## Short problem
In the code excerpt, at which line of which file is the definition located?

Definition at line 374 of file MeshGenerator.cpp.

{
    std::vector<double> vec_x(div_x());
    std::vector<double> vec_y(div_y());
    std::vector<double> vec_z(div_z());
    std::vector<Node*> nodes(generateRegularNodes(vec_x, vec_y, vec_z, origin));
    std::vector<Node*> const top_nodes(
        generateRegularPyramidTopNodes(vec_x, vec_y, vec_z, origin));
 
    nodes.insert(nodes.end(), top_nodes.begin(), top_nodes.end());
 
    const unsigned n_x_nodes(vec_x.size());
    const unsigned n_y_nodes(vec_y.size());
    const unsigned n_z_nodes(vec_z.size());
    const unsigned n_x_cells(vec_x.size() - 1);
    const unsigned n_y_cells(vec_y.size() - 1);
    const unsigned n_z_cells(vec_z.size() - 1);
 
    // elements
    std::vector<Element*> elements;
    auto const top_node_offset(n_x_nodes * n_y_nodes * n_z_nodes);
    elements.reserve(n_x_cells * n_y_cells * n_z_cells);
 
    for (std::size_t i = 0; i < n_z_cells; i++)
    {
        const std::size_t offset_z1 = i * n_x_nodes * n_y_nodes;  // bottom
        const std::size_t offset_z2 = (i + 1) * n_x_nodes * n_y_nodes;  // top
        for (std::size_t j = 0; j < n_y_cells; j++)
        {
            const std::size_t offset_y1 = j * n_x_nodes;
            const std::size_t offset_y2 = (j + 1) * n_x_nodes;
            for (std::size_t k = 0; k < n_x_cells; k++)

## Collected data
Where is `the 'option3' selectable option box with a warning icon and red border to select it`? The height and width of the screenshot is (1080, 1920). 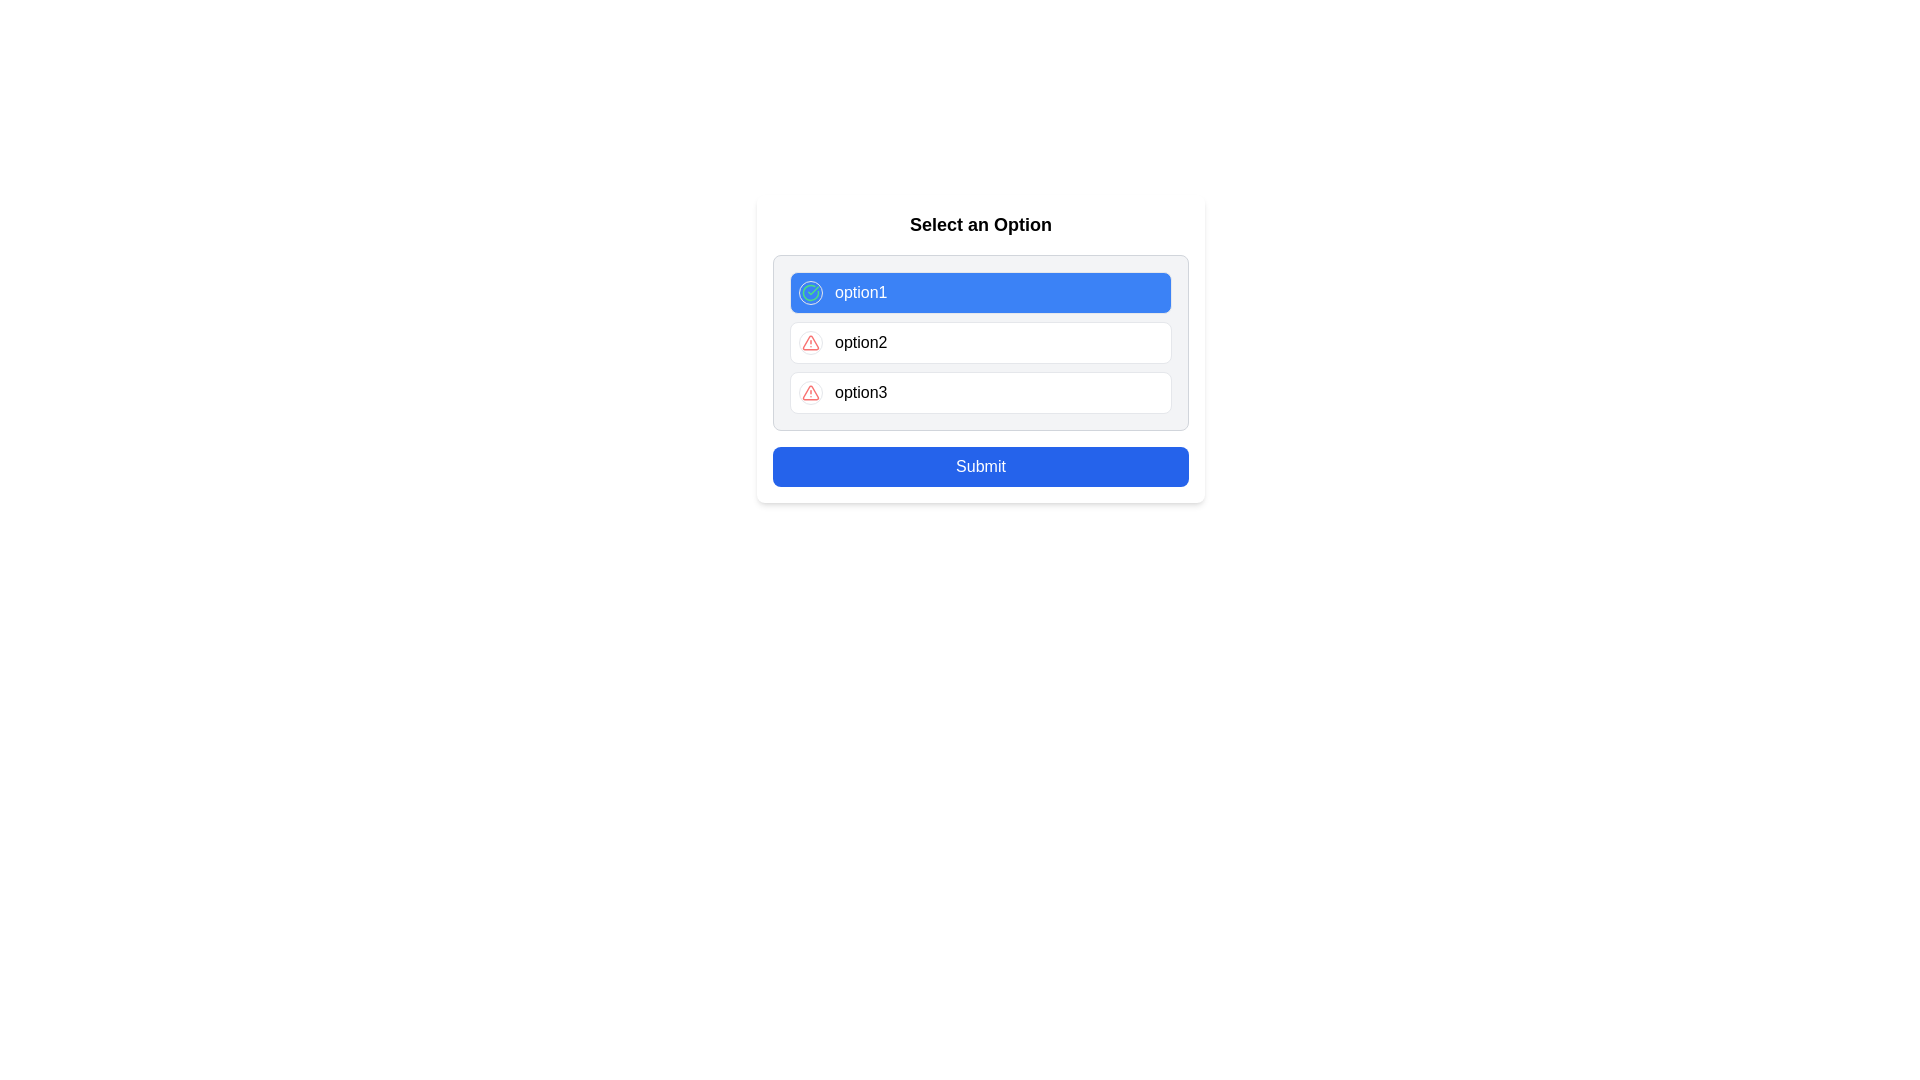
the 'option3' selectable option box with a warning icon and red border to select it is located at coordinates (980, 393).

## Full answer
Line 374 of MeshGenerator.cpp.